Text block
Welcome back friends, to another tabletop game review! We’re going back to a board game this time. Specifically, 7 Summits from Deep Water Games, a game from earlier this year all about competitive mountain climbing!
The premise is fairly simple. You play as a team of world class mountain climbers, and your goal is to climb the tallest mountains on each of the seven continents.
Interestingly enough, there’s elements of JRPG to 7 Summits. As you go on, you can upgrade your equipment and skills, making future climbs easier. In addition, the game relies just as much on luck as it does strategy (literally, the back of the box even ranks them as equally important when breaking down the gameplay elements), in the form of dice rolling. To further hammer home the RPG elements, the game heavily features four sided dice, something you rarely see in board games.
So, obviously the first thing to discuss about a game is, well, if it’s any good or not. Fortunately, yes, 7 Summits is quite good. Well, provided you’re looking for a mountaineering game with light RPG elements that is.
The Make-Up of 7 Summits
However, it is not entirely without problems. Namely…the board.
What’s the problem with it? Simply put, it doesn’t feel like it’s designed for a full game. The game says it’s for two to five players, but the board is barely a foot long and, as you can see, isn’t really designed to be used looking from the top down. This board was simply not designed well for five people to use it comfortably. Honestly, I’d say having three people might be pushing it.
Aside from that one problem though, 7 Summits is a rather well made game. The board is clear and easy to read (if you’re looking at it right), the cards are likewise well designed and formatted, the dice and tokens are all of high quality, everything else is here. The board could just use some upscaling. I mean, this is a game about climbing the highest mountains on every continent after all, why not have a board that gives us a little more sense of scale?
Playing 7 Summits
To move on, how exactly do you play this? Fortunately, that’s relatively simple to explain. Much like Tiny Tina’s Robot Tea Party from last week, 7 Summits is a game that’s fairly easy to explain, made more complicated by luck than anything else, though there is a bit more to keep track of here.
Every player is going to be climbing every mountain (or at least, have the option to climb every mountain) over the course of the game, and which you climb each round is entirely up to you. You can climb up Denali one turn and Everest the next, without any problems.
Each player picks a different team, identified by the color of their climber tokens (seven for each color), and places a climber on each summit’s ladder. As you can see the board is split in half, between the Plateau (the red on the bottom) and the mountains above. This mainly impacts your equipment and mission cards, which we’ll discuss in a moment.
Six of the summits of 7 Summits has its own color, which correspond to the six four sided dice. At the start of each round, the first player rolls all six dice and places them on the board. This represents how far up the mountain you can go this round…to an extent. Everest has two six sided blue dice you see, called Risk Dies. These are the only dice for Everest, as it’s the most challenging of the mountains, but these can be used for any other mountain. After you’ve moved up the number of spaces on the four sided die that’s connected to the mountain, you can choose to ‘Press On’, rolling the four sided die again, as well as a Risk Die.

(Stored dataset items)
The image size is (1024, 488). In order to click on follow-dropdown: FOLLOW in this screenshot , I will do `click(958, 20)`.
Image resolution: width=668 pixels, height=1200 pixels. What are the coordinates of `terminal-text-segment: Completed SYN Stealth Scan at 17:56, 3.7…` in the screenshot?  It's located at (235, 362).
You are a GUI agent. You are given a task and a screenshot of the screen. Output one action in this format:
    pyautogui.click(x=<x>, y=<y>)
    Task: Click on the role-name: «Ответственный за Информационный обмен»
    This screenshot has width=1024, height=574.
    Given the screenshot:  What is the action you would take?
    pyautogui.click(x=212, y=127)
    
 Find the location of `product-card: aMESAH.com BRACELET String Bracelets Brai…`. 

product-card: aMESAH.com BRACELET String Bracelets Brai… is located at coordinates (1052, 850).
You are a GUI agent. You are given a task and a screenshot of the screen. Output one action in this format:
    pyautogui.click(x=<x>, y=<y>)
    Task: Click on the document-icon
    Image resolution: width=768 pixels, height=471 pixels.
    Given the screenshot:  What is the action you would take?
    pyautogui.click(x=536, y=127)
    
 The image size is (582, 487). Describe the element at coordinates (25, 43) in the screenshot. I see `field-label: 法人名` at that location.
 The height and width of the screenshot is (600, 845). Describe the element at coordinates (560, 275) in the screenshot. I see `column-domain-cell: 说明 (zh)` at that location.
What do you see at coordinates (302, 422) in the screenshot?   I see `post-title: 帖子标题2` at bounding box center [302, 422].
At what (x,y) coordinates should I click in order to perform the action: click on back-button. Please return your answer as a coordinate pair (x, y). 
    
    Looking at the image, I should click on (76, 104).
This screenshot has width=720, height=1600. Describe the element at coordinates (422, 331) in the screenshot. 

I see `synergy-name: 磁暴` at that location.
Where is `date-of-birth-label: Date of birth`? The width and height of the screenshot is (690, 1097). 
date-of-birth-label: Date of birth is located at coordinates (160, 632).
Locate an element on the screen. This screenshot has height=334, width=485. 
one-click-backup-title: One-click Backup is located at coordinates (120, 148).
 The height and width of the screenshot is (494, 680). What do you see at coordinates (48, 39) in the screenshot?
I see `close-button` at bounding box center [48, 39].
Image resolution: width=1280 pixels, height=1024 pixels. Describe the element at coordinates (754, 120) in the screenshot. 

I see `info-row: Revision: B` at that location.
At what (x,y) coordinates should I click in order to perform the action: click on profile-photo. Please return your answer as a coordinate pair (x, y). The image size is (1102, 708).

Activity A
Please rewrite the 7 Summits review starting with "What’s the problem" and going on through "sense of scale?", using "enlarging" in place of "upscaling".
Activity B
According to the 7 Summits review, how many players does the game say it is for?
The data has no role in this.

Response A
What’s the problem with it? Simply put, it doesn’t feel like it’s designed for a full game. The game says it’s for two to five players, but the board is barely a foot long and, as you can see, isn’t really designed to be used looking from the top down. This board was simply not designed well for five people to use it comfortably. Honestly, I’d say having three people might be pushing it.
Aside from that one problem though, 7 Summits is a rather well made game. The board is clear and easy to read (if you’re looking at it right), the cards are likewise well designed and formatted, the dice and tokens are all of high quality, everything else is here. The board could just use some enlarging. I mean, this is a game about climbing the highest mountains on every continent after all, why not have a board that gives us a little more sense of scale?

Response B
Two to five players.